The Name Bwindi, A Home To Gorillas : The name Bwindi is a directly translates to `a place of darkness’ locally called Mubwindi. The name was got from a famous swamp that is located in the south eastern part of the national park which is called Mubwindi. Both Bwindi impenetrable national park and Mgahinga gorilla national park were once one forest not until the people who came from rwanda and settled within the kigezi highlands that later separated the two forests. The Abarenje clan settled in the Rubuguri region in the southern part of Bwindi impenetrable forest and always moved from one place to another in search of fertile soils since they were cultivators.
The meaning of Bwindi impenetrable literally means difficult to penetrate through. Therefore, a famous swamp has a big history that is attached to it by the locals. This is because as the Abarenje clan were shifting from Rubuguri to Kayonza in the northern sector of the impenetrable forest until they reached the boogy swamp within the ruhija which had many rivers and surrounded by forested hills which made it to be impassable.

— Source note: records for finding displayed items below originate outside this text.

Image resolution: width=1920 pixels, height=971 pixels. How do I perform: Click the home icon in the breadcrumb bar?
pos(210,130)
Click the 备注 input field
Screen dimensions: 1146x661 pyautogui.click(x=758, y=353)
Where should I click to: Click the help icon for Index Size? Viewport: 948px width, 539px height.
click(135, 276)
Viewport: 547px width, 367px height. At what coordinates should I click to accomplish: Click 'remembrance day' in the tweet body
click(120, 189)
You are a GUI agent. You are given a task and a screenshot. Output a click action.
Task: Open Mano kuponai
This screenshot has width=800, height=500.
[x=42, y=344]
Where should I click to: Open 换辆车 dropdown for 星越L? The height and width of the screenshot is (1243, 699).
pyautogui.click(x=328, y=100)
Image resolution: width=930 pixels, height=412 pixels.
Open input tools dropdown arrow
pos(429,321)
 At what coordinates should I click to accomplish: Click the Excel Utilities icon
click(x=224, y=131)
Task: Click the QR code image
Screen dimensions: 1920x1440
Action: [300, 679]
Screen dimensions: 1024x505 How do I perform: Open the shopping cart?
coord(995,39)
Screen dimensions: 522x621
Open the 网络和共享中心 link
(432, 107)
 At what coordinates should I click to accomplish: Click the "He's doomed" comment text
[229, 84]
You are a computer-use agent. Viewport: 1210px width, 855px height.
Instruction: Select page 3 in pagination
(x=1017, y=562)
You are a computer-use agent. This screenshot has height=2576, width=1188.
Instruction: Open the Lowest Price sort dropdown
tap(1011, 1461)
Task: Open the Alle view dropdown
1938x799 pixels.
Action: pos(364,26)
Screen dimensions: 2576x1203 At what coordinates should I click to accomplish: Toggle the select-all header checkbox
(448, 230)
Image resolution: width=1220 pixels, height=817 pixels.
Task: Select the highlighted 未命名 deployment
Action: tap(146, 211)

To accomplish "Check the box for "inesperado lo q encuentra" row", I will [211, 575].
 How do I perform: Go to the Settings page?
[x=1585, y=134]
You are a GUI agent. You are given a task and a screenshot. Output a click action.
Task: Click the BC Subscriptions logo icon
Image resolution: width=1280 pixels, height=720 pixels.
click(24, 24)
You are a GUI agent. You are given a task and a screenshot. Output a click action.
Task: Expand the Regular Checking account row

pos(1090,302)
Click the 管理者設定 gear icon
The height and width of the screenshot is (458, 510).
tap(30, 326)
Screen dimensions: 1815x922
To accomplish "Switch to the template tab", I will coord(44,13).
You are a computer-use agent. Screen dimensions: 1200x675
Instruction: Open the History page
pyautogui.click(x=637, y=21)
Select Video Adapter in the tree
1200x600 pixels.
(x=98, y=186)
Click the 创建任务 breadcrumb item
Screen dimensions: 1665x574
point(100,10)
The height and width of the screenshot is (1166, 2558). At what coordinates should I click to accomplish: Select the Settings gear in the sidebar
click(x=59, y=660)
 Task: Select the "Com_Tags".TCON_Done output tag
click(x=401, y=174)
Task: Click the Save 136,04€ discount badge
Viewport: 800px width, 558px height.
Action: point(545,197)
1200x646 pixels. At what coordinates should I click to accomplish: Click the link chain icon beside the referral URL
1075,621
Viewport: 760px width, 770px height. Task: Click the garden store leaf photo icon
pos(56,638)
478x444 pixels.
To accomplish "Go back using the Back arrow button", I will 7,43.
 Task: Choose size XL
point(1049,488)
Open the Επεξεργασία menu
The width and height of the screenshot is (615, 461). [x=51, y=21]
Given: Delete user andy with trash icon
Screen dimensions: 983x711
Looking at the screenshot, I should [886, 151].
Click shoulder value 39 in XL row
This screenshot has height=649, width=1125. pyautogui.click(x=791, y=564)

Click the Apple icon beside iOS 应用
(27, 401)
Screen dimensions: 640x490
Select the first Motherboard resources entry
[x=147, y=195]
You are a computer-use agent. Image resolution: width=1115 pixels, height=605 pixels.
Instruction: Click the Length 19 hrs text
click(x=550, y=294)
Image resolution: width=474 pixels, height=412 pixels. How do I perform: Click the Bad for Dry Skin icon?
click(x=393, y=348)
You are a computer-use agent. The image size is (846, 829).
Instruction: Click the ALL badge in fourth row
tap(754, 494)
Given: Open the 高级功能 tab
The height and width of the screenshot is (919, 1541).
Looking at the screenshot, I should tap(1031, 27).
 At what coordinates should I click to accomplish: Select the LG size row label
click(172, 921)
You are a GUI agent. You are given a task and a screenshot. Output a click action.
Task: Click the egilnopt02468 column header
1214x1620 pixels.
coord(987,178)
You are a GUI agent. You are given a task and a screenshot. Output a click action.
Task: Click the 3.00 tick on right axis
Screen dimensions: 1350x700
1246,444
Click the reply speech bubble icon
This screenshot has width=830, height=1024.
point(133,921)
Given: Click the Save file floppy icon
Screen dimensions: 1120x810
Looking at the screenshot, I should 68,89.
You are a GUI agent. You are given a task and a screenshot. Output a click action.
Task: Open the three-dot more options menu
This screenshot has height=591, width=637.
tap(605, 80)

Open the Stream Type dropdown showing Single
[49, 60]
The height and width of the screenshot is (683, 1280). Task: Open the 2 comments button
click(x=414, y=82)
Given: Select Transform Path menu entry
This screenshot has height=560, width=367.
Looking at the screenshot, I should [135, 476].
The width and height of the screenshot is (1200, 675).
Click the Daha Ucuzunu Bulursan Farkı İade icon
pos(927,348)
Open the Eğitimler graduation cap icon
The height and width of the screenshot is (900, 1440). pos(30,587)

As they tried crossing the swamp, they reached half way and the swamp started following them. The movement of the swamp made them notice that it had spirits and they were to die and then asked the spirits for guidance on how to cross the swamp. The spirits requested for their beautiful daughter named Nyinamukari who was a virgin for them to cross the swamp with ease. The parents first challenged the spirits by refusing to sacrifice their daughter for a number of days but later gave up since they couldn’t go back. They threw their daughter Nyinamukari in the swamp and crossed safely to the other side. When other people got to know about the sacrifice they decided to keep away from the swamp and called it the Mubwindi bwa Nyinamukari’ which meant the dark place of Nyinamukari.
HOME TO THE GORILLAS
Bwindi impenetrable national park was made a national park in 1991 under the supervision and protection of the uganda wildlife authority as well as Mgahinga in order to protect the endangered mountain gorillas. Before Bwindi impenetrable was named as impenetrable central forest reserve and the mountain gorillas lived in harmony with the Batwa people who depended on the forests as they were fruit gatherers and hunters, The Name Bwindi
THE two national parks of Bwindi impenetrable and Mgahinga gorilla national park are among the 4 places within Africa where tourists can find the endangered mountain gorillas. The others are the volcanoes national park in rwanda and Virunga national park in democratic republic of Congo. The Batwa people were evicted by the government which led to having challenges outside the forest since they weren’t compensated.
The national park was officially opened for Uganda gorilla safari in 1993 and thus a various gorilla families were habituated which sparked gorilla tourism in uganda. Gorilla trekking and habituation are the major activities that attract tourists within the country. Later, in 1994 the national park was declared a UNESCO world heritage site and the park has developed with gorilla trekking that is being done in the different sectors within the park such as Buhoma in the north, Rushaga as well as Nkuringo in the south and Ruhija in the east.
MOUNTAIN GORILLA FAMILIES IN BWINDI NATIONAL PARK
The first and oldest family within Bwindi national park is Mubare gorilla family which was habituated in April 1993 ready for gorilla tracking in uganda.
The national park has continued growing and of late there are 11 habituated gorilla families that include Mubare, Habinyanja and Rushegura in Buhoma the north sector , in the eastern sector known as Ruhija has Bitukura, Oruzogo and Kyaguriro gorilla families and the southern sector known as Rushaga has Nshongi, Mishaya, Busingye, Bweza, Kahungye and Nkuringo gorilla family.
Besides gorillas, Bwindi impenetrable national park has got other forest species such as 120 mammals, 11 primate species such as black and white colobus monkeys, L’Hoest’s monkeys, baboons as well as chimpanzees. The national park has elephants and antelopes as well as 200 butterfly species where 42 are natives to the Albertine rift, 350 bird species such as African green broadbill, Shelley’s crimson wing and many more.